* _Work instruction_
Transcribe all the records with complete accuracy.

+++ Extracted data +++

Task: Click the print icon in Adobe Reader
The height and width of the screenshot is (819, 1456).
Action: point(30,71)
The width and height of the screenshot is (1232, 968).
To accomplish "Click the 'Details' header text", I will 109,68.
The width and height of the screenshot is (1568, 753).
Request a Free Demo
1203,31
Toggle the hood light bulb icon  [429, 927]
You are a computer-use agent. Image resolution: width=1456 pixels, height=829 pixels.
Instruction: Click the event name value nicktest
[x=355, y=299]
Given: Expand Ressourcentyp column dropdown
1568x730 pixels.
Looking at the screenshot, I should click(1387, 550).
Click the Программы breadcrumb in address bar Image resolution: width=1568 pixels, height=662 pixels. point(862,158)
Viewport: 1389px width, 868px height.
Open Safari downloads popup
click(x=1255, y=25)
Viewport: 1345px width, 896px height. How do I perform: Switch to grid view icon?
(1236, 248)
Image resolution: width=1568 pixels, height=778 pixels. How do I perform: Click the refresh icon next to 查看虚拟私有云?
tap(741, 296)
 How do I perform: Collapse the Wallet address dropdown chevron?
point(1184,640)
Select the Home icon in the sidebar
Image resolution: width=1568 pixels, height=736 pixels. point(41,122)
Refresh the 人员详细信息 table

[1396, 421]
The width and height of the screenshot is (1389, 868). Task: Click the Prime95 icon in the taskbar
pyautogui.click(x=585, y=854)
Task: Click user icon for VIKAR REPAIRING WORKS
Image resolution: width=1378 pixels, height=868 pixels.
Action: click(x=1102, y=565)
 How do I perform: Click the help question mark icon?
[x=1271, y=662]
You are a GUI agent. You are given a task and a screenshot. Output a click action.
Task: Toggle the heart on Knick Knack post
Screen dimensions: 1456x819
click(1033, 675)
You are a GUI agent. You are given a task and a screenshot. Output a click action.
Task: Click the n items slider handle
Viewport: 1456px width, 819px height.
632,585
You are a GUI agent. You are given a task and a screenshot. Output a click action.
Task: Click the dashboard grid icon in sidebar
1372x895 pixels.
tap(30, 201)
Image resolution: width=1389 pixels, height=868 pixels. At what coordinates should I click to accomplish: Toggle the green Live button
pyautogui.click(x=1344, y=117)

+++

* _Response for this exercise_
Task: Click the print icon in Adobe Reader
The height and width of the screenshot is (819, 1456).
Action: point(30,71)
The width and height of the screenshot is (1232, 968).
To accomplish "Click the 'Details' header text", I will 109,68.
The width and height of the screenshot is (1568, 753).
Request a Free Demo
1203,31
Toggle the hood light bulb icon  [429, 927]
You are a computer-use agent. Image resolution: width=1456 pixels, height=829 pixels.
Instruction: Click the event name value nicktest
[x=355, y=299]
Given: Expand Ressourcentyp column dropdown
1568x730 pixels.
Looking at the screenshot, I should click(1387, 550).
Click the Программы breadcrumb in address bar Image resolution: width=1568 pixels, height=662 pixels. point(862,158)
Viewport: 1389px width, 868px height.
Open Safari downloads popup
click(x=1255, y=25)
Viewport: 1345px width, 896px height. How do I perform: Switch to grid view icon?
(1236, 248)
Image resolution: width=1568 pixels, height=778 pixels. How do I perform: Click the refresh icon next to 查看虚拟私有云?
tap(741, 296)
 How do I perform: Collapse the Wallet address dropdown chevron?
point(1184,640)
Select the Home icon in the sidebar
Image resolution: width=1568 pixels, height=736 pixels. point(41,122)
Refresh the 人员详细信息 table

[1396, 421]
The width and height of the screenshot is (1389, 868). Task: Click the Prime95 icon in the taskbar
pyautogui.click(x=585, y=854)
Task: Click user icon for VIKAR REPAIRING WORKS
Image resolution: width=1378 pixels, height=868 pixels.
Action: click(x=1102, y=565)
 How do I perform: Click the help question mark icon?
[x=1271, y=662]
You are a GUI agent. You are given a task and a screenshot. Output a click action.
Task: Toggle the heart on Knick Knack post
Screen dimensions: 1456x819
click(1033, 675)
You are a GUI agent. You are given a task and a screenshot. Output a click action.
Task: Click the n items slider handle
Viewport: 1456px width, 819px height.
632,585
You are a GUI agent. You are given a task and a screenshot. Output a click action.
Task: Click the dashboard grid icon in sidebar
1372x895 pixels.
tap(30, 201)
Image resolution: width=1389 pixels, height=868 pixels. At what coordinates should I click to accomplish: Toggle the green Live button
pyautogui.click(x=1344, y=117)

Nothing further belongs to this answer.